Andy Field (academic)

From Wikipedia, the free encyclopedia
Jump to navigation Jump to search
Professor Field 2015.

Andy Field (born 21 June 1973 in Ilford) is professor of psychology at University of Sussex.

Field did his B.Sc. Psychology 1991–1994 at City University London and his D.Phil. at University of Sussex from 1994–1997. Since 2010 he is professor of Child Psychopathology at the University of Sussex. Field is author of several textbooks about statistics, which typically deal with software application of statistical theory in SPSS and R. His books are characterised by an irreverent, sometimes outrageous, writing style that is atypical of academic texts.[1] His student-friendly approach to writing led to The Times Higher Education Supplement dubbing him 'the Harry Potter of the social sciences'.[2]

Field received different honors from the British Psychological Society: their Teaching Award in 2005[3] which recognises unusually significant contributions to education and training in psychology within the UK. And in 2007[4] the Book Award for the second edition of his book Discovering Statistics Using SPSS: and sex and drugs and rock 'n' roll. In 2010 he received a National Teaching Fellowship for individual excellence in teaching.[5]

He became fellow of the Higher Education Academy in 2009[5] and fellow of the Academy of Social Sciences in 2010.[6] His current field of research lies in anxiety, child development and emotion.

EXERCISE OBJECTIVE: According to the article on Andy Field, why did The Times Higher Education Supplement call him "the Harry Potter of the social sciences"? Answer in one to three sentences.

RECORDS:
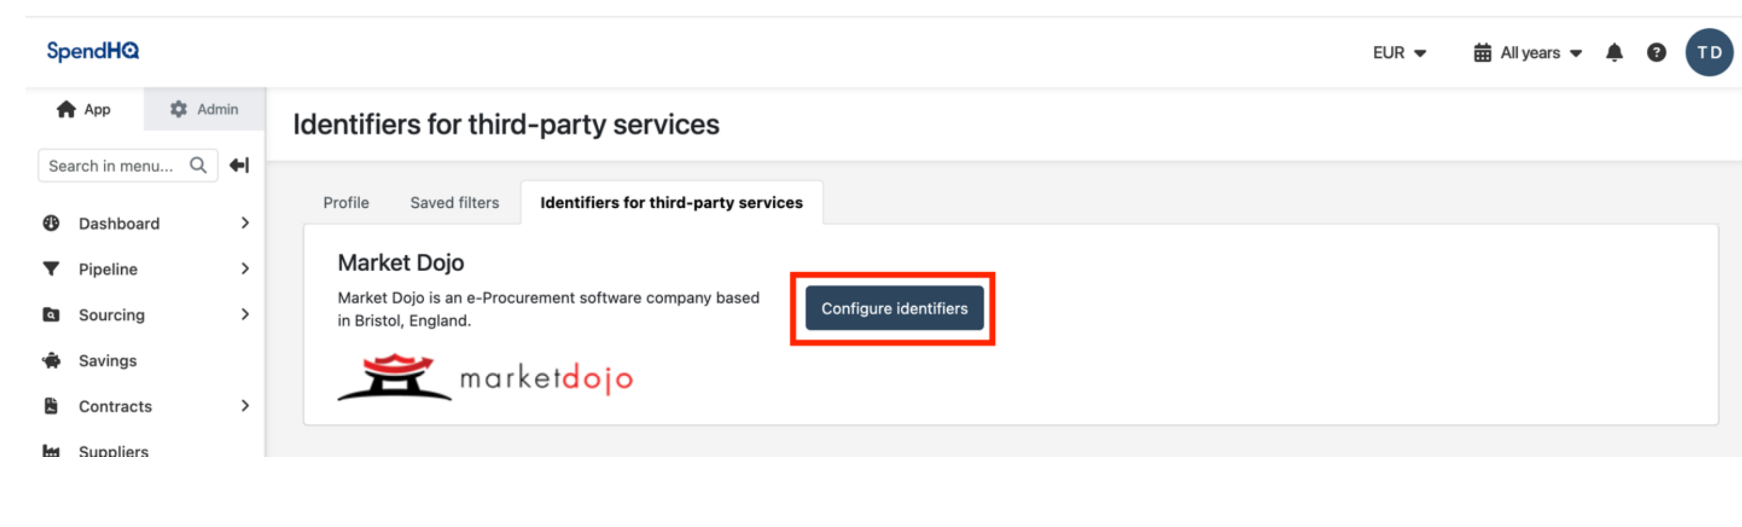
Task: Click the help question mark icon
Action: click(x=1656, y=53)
--
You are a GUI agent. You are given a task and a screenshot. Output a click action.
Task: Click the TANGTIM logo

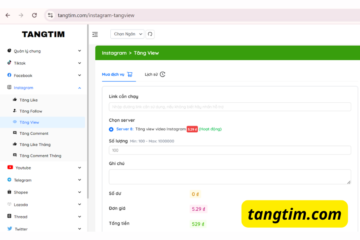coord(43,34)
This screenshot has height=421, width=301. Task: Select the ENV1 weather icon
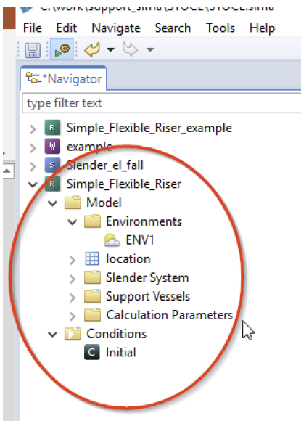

RESPONSE TO THIS EXERCISE: The Times Higher Education Supplement gave him that name because of his student-friendly approach to writing. His statistics textbooks are known for an irreverent, sometimes outrageous style that is atypical of academic texts.